**TASK TO CARRY OUT:** Return every one of the records below unchanged, character for character.

**Rows showing where targets appear:**
###
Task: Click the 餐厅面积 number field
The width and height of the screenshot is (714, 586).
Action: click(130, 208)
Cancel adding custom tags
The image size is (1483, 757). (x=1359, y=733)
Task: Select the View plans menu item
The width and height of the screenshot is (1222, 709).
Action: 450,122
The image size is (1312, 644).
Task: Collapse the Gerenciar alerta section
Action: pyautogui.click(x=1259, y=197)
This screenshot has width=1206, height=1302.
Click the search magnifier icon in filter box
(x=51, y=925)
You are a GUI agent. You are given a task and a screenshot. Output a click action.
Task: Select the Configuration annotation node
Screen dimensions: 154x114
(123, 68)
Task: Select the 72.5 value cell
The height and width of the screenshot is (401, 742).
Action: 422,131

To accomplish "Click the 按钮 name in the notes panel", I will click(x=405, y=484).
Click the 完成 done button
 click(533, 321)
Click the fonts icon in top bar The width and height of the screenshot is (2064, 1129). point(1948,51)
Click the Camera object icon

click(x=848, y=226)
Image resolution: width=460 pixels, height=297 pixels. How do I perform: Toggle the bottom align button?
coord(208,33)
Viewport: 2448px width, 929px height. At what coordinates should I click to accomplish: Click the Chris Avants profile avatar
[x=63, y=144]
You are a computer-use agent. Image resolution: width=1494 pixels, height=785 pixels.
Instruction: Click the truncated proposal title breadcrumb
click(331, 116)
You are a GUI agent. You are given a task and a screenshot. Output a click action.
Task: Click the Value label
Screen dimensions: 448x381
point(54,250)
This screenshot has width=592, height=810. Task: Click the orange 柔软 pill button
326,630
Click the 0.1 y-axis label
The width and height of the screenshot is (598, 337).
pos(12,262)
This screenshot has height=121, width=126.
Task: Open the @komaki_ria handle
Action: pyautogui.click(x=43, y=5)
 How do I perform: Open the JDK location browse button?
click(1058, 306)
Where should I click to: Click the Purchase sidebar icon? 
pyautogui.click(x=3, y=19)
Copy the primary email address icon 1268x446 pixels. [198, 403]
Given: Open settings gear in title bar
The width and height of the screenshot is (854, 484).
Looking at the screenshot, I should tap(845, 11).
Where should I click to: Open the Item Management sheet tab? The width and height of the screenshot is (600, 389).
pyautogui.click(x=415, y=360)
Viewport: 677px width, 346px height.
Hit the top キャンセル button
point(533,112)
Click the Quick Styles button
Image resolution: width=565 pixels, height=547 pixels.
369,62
###
**TASK OUTPUT:**
Task: Click the 餐厅面积 number field
The width and height of the screenshot is (714, 586).
Action: click(130, 208)
Cancel adding custom tags
The image size is (1483, 757). (x=1359, y=733)
Task: Select the View plans menu item
The width and height of the screenshot is (1222, 709).
Action: 450,122
The image size is (1312, 644).
Task: Collapse the Gerenciar alerta section
Action: pyautogui.click(x=1259, y=197)
This screenshot has width=1206, height=1302.
Click the search magnifier icon in filter box
(x=51, y=925)
You are a GUI agent. You are given a task and a screenshot. Output a click action.
Task: Select the Configuration annotation node
Screen dimensions: 154x114
(123, 68)
Task: Select the 72.5 value cell
The height and width of the screenshot is (401, 742).
Action: 422,131

To accomplish "Click the 按钮 name in the notes panel", I will click(x=405, y=484).
Click the 完成 done button
 click(533, 321)
Click the fonts icon in top bar The width and height of the screenshot is (2064, 1129). point(1948,51)
Click the Camera object icon

click(x=848, y=226)
Image resolution: width=460 pixels, height=297 pixels. How do I perform: Toggle the bottom align button?
coord(208,33)
Viewport: 2448px width, 929px height. At what coordinates should I click to accomplish: Click the Chris Avants profile avatar
[x=63, y=144]
You are a computer-use agent. Image resolution: width=1494 pixels, height=785 pixels.
Instruction: Click the truncated proposal title breadcrumb
click(331, 116)
You are a GUI agent. You are given a task and a screenshot. Output a click action.
Task: Click the Value label
Screen dimensions: 448x381
point(54,250)
This screenshot has width=592, height=810. Task: Click the orange 柔软 pill button
326,630
Click the 0.1 y-axis label
The width and height of the screenshot is (598, 337).
pos(12,262)
This screenshot has height=121, width=126.
Task: Open the @komaki_ria handle
Action: pyautogui.click(x=43, y=5)
 How do I perform: Open the JDK location browse button?
click(1058, 306)
Where should I click to: Click the Purchase sidebar icon? 
pyautogui.click(x=3, y=19)
Copy the primary email address icon 1268x446 pixels. [198, 403]
Given: Open settings gear in title bar
The width and height of the screenshot is (854, 484).
Looking at the screenshot, I should tap(845, 11).
Where should I click to: Open the Item Management sheet tab? The width and height of the screenshot is (600, 389).
pyautogui.click(x=415, y=360)
Viewport: 677px width, 346px height.
Hit the top キャンセル button
point(533,112)
Click the Quick Styles button
Image resolution: width=565 pixels, height=547 pixels.
369,62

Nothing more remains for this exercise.